Thursday afternoon in Colorado Springs, USOC headquarters staff convened for a town hall style meeting where Blackmun said his goodbye. His successor Susanne Lyons, USOC board member now interim CEO, flew in for the meeting along with chairman Larry Probst. Lyons, a former executive at Visa, will take over March 5.
"Scott is a good human being with a high level of integrity," Probst tells Around the Rings.
"He worked his butt off for eight years and accomplished a lot, did a lot of great things. And I can tell you one of the things he cared about was Safe Sport. In 25 of the past 28 board meetings we’ve talked about Safe Sport and Scott has been the driving force behind it. It’s something he’s always taken seriously."
Blackmun has been under attack by advocacy groups and members of Congress as well as victims of Larry Nassar, the former team doctor for USA Gymnastics. Now sentenced to 150 years in prison, he perpetrated hundreds, if not thousands of assaults against young female athletes in the guise of treatment over two decades.
Lyons tells ATR she believes Blackmun was an easy target for critics
"I think the Nassar situation was, so extreme, so horrendous that there is this general rage in the public that’s out there in the public and has to go somewhere. And it tends to go to the headsof organizations perceived to have had anything to do with the situation. Scott is an unfortunate casualty of the general rage that has accompanied the horrendous nature of Nassar’s crimes," says Lyons.

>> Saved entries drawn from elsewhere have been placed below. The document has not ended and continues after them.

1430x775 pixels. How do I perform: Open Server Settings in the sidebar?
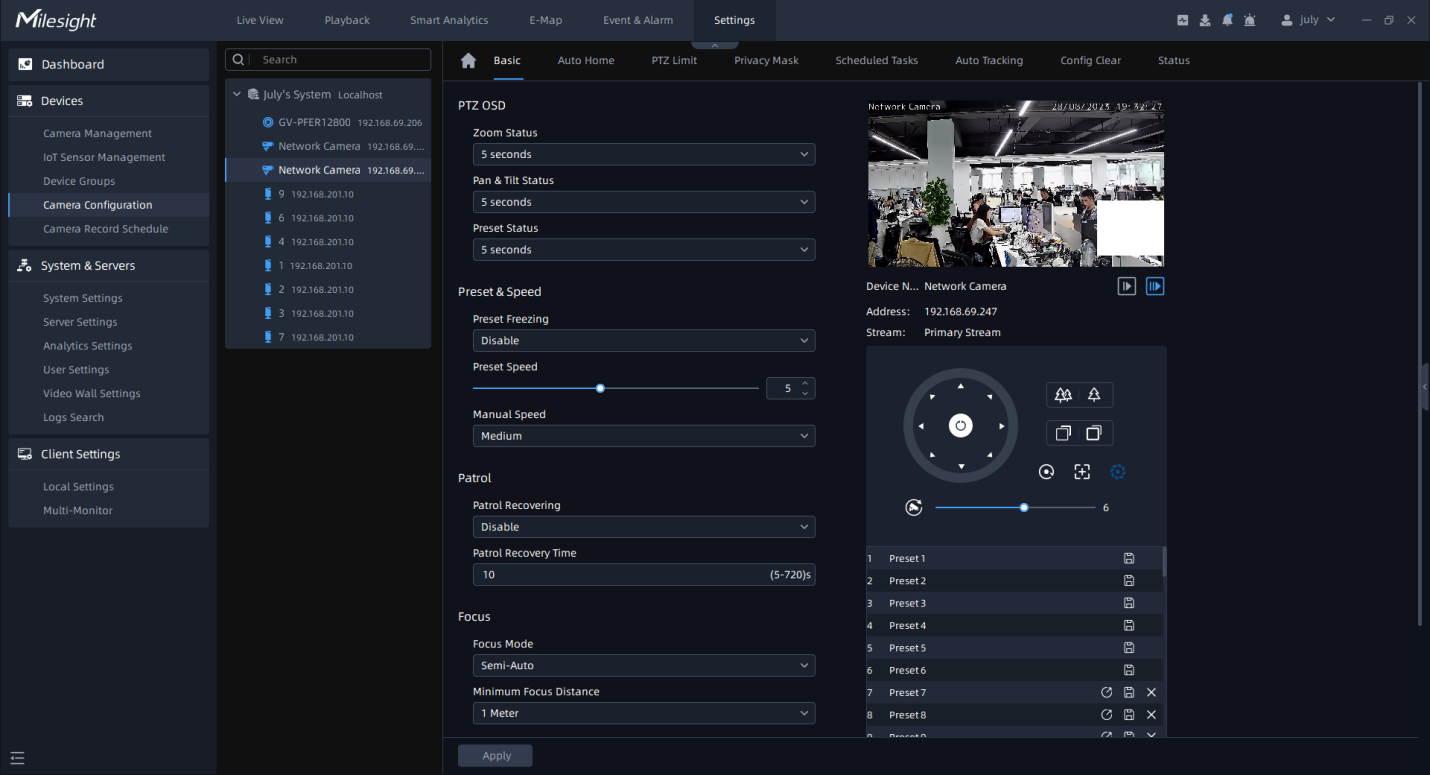click(x=80, y=322)
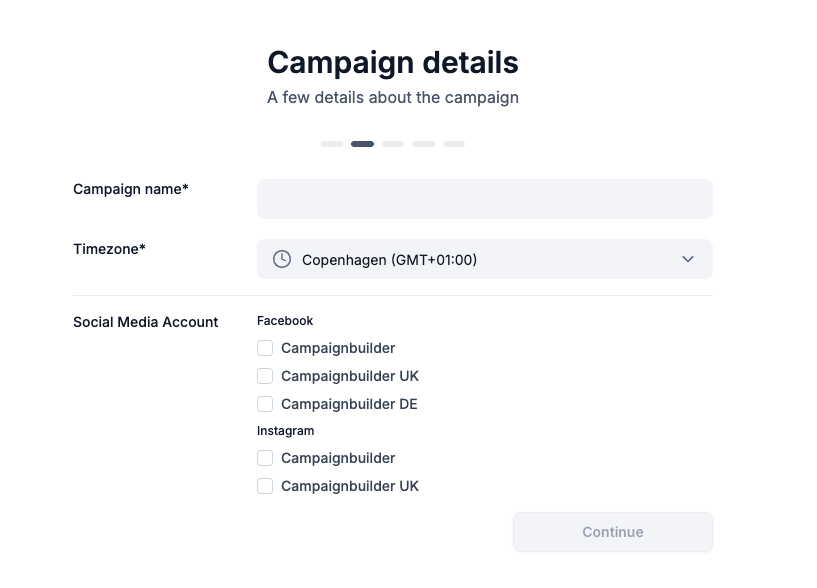
Task: Click the Timezone label
Action: [x=109, y=249]
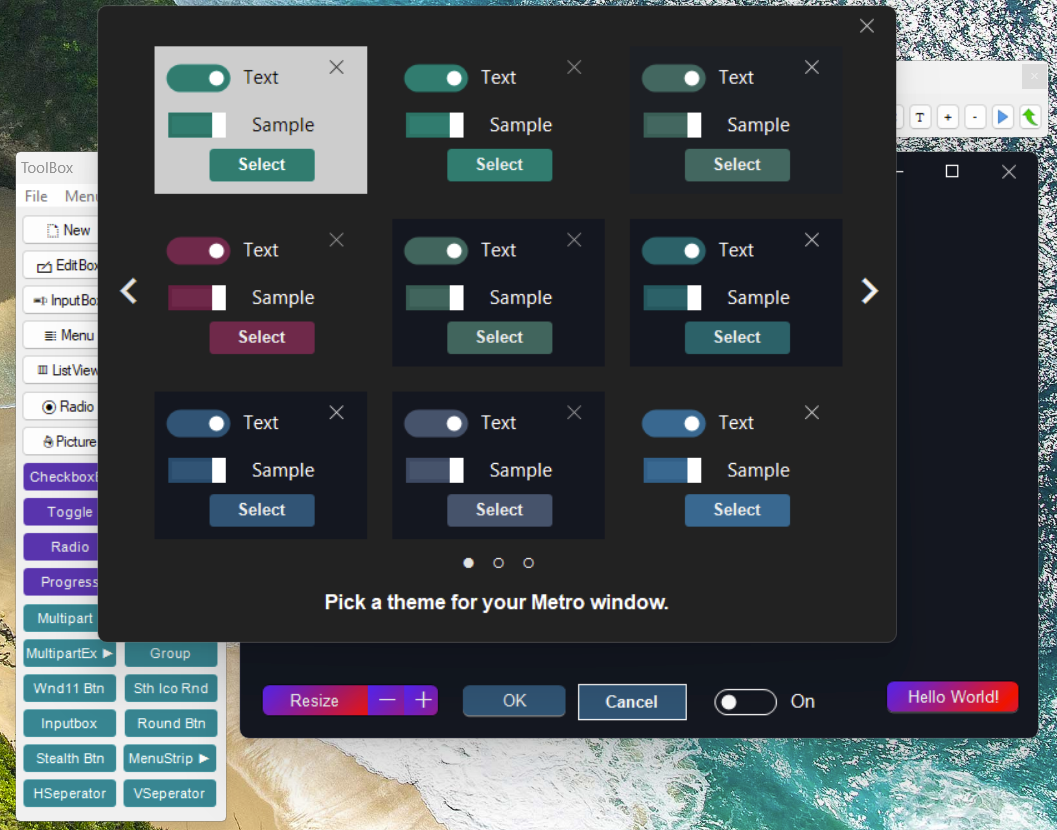Viewport: 1057px width, 830px height.
Task: Click the T text toolbar icon
Action: 920,117
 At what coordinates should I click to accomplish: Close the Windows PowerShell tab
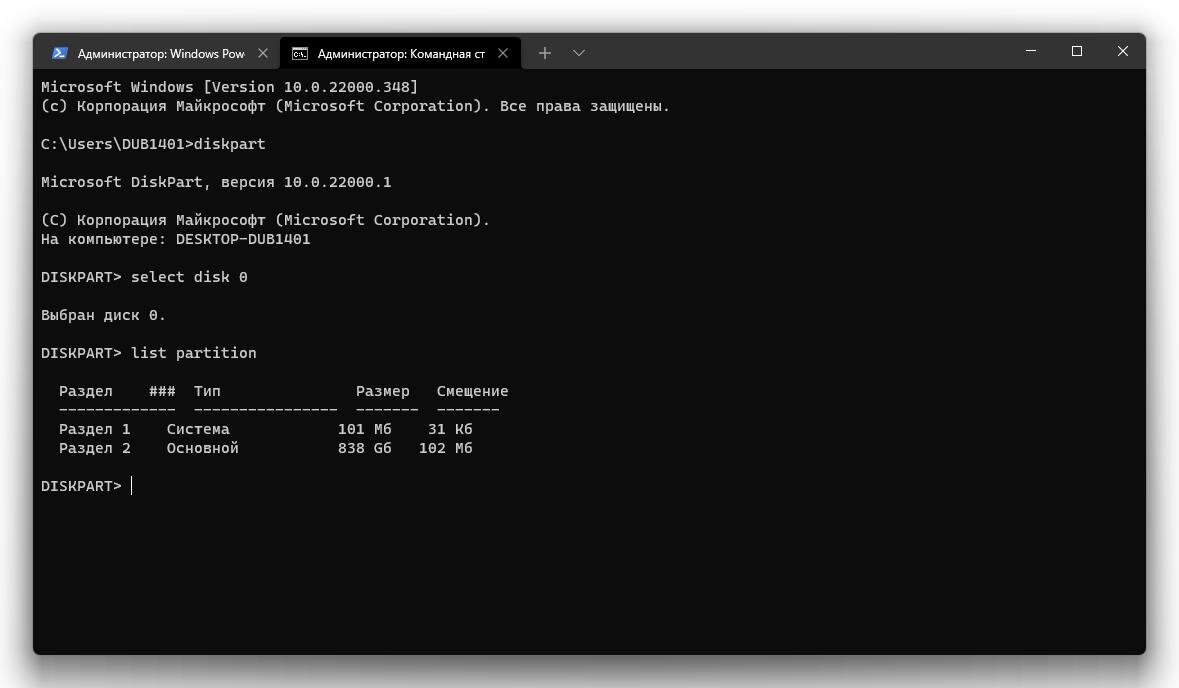click(262, 53)
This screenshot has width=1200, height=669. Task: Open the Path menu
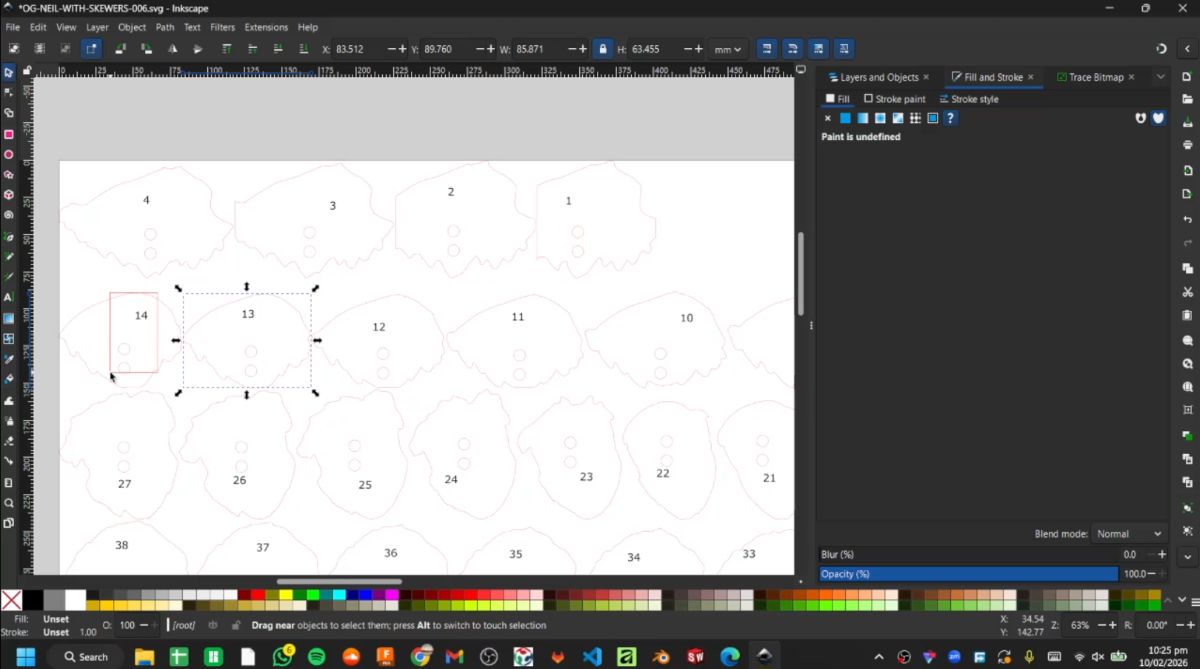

While there is an independent inquiry underway that may determine culpability and the need for change, Lyons tells ATR that she will not wait for the months to pass before the report is finished.
"We’re taking immediate action now. We do want to look at our role in the accountability of the NGBs. It’s a difficult topic because we have to balance the autonomy of the NGBs with the desire for us to go in there with some teeth ifsomething is wrong and take action if we believe athletes are not safe.
"It could be we have to look at the Amateur Sports Act because it’s not clear how those roles, how that oversight should happen," says Lyons.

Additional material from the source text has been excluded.